Atom mask selection

try pytraj online:

Note

Section describing Amber mask syntax is direct excerpt from parmed’s website

Amber mask syntax

The Amber programs use a selection syntax very similar to Chimera’s selection syntax, referred to as an Amber mask. The character : is used for residue selections and @ is used for atom selections. Both numbers and names are supported in the atom and residue selections (where the serial numbers range from 1 to N, where N is either the total number of atoms or residues, depending on what is being selected).

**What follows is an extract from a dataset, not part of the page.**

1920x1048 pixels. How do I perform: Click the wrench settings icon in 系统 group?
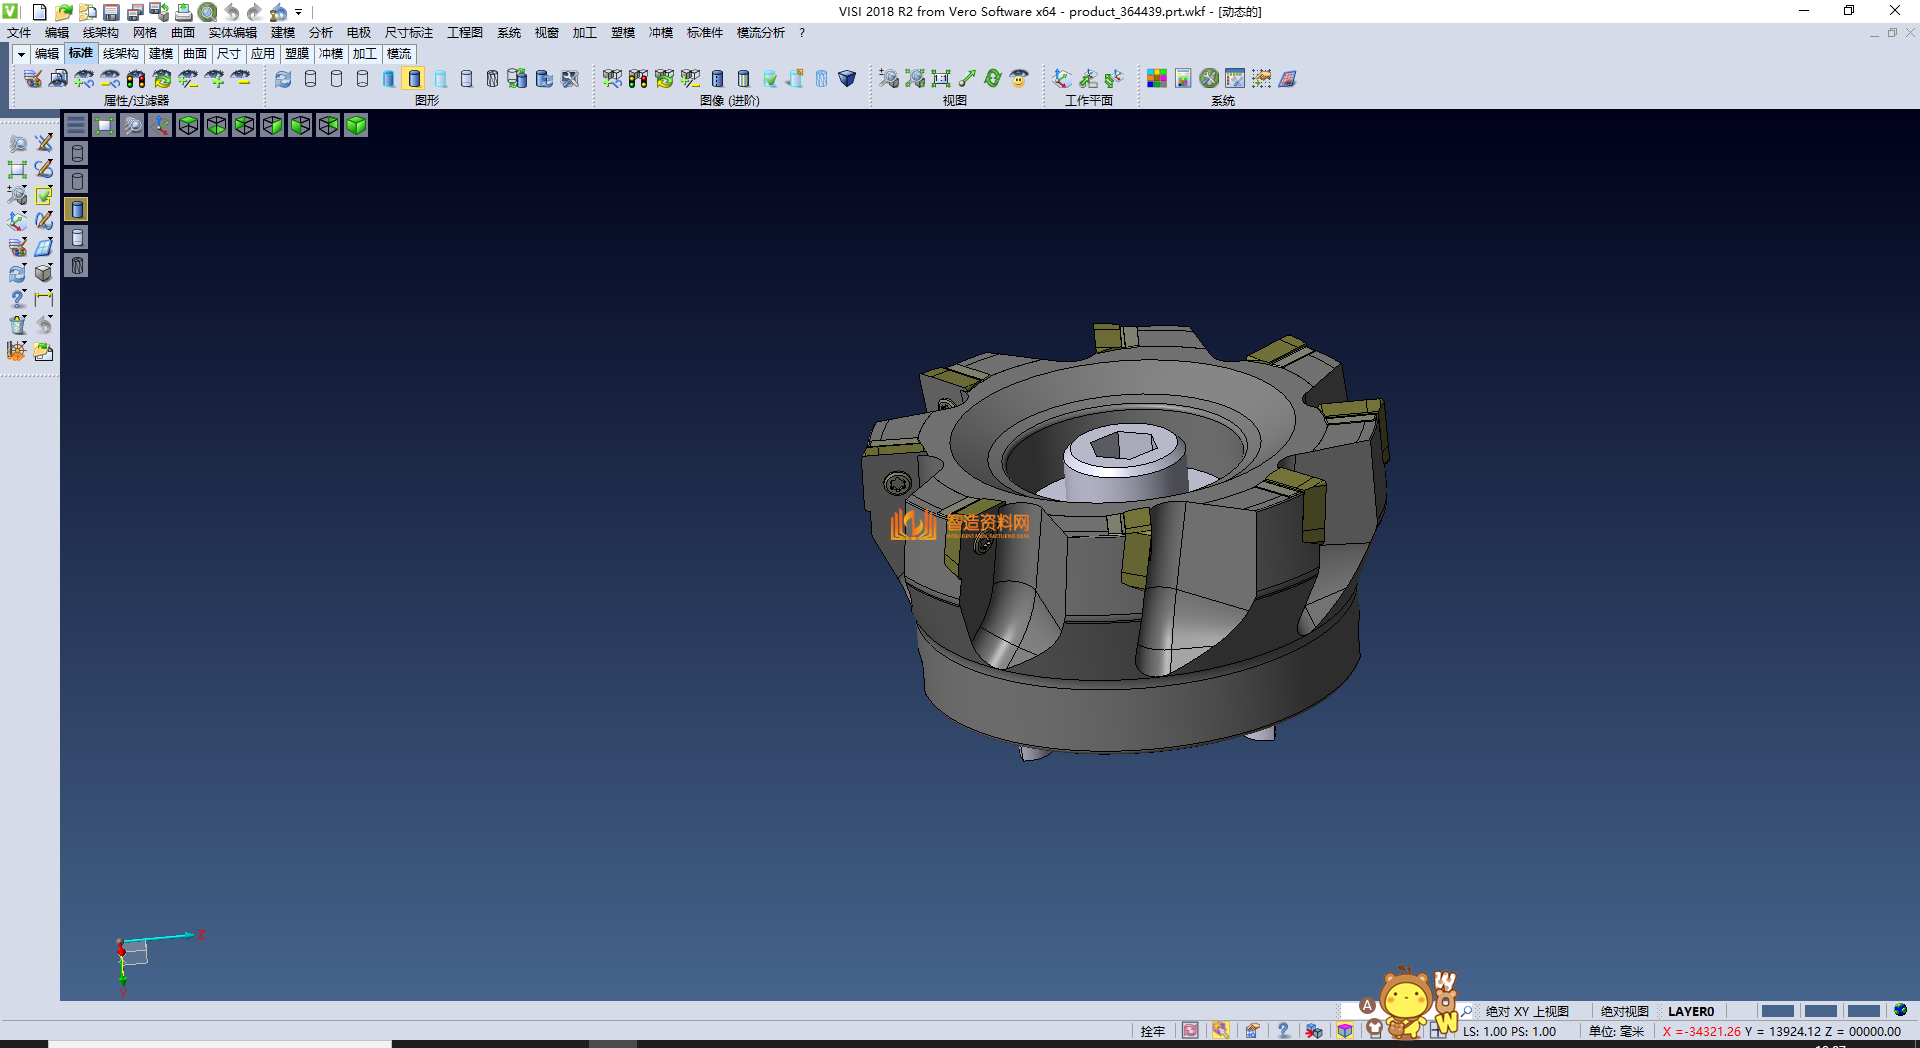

The atom/residue name or number list can be specified as a comma-delimited list of entries (inclusive number ranges are also supported). You can also use logical operators & (and), | (or), and ! (not) and group expressions with parenthesis to denote order-of-operations.

Residue selections

Examples of residue selections, accompanied by comments annotating what is being selected, is shown below:

:1,3,6-10    Select residues 1, 3, 6, 7, 8, 9, and 10
:ALA,LYS,10  Select all residues with names ALA or LYS, and residue 10
:1-3,6-10    Select residues 1, 2, 3, 6, 7, 8, 9, and 10

Atom selections

Examples of residue selections, accompanied by comments annotating what is being selected, is shown below:

@1-100,150-160   Select the first 100 atoms as well as the 11 atoms 150-160
@CA,C,10-15      Select all atoms whose names are CA or C, and 6 atoms 10-15

Atom type selections

In some cases, it is more succinct to select by atom type name, rather than atom name. Be careful though! Atom type names can change from force field to force field, and are considered an implementation detail. While atom names should never change (and are based on the PDB standard, typically), atom type names can be set and/or changed to whatever the force field developer wants.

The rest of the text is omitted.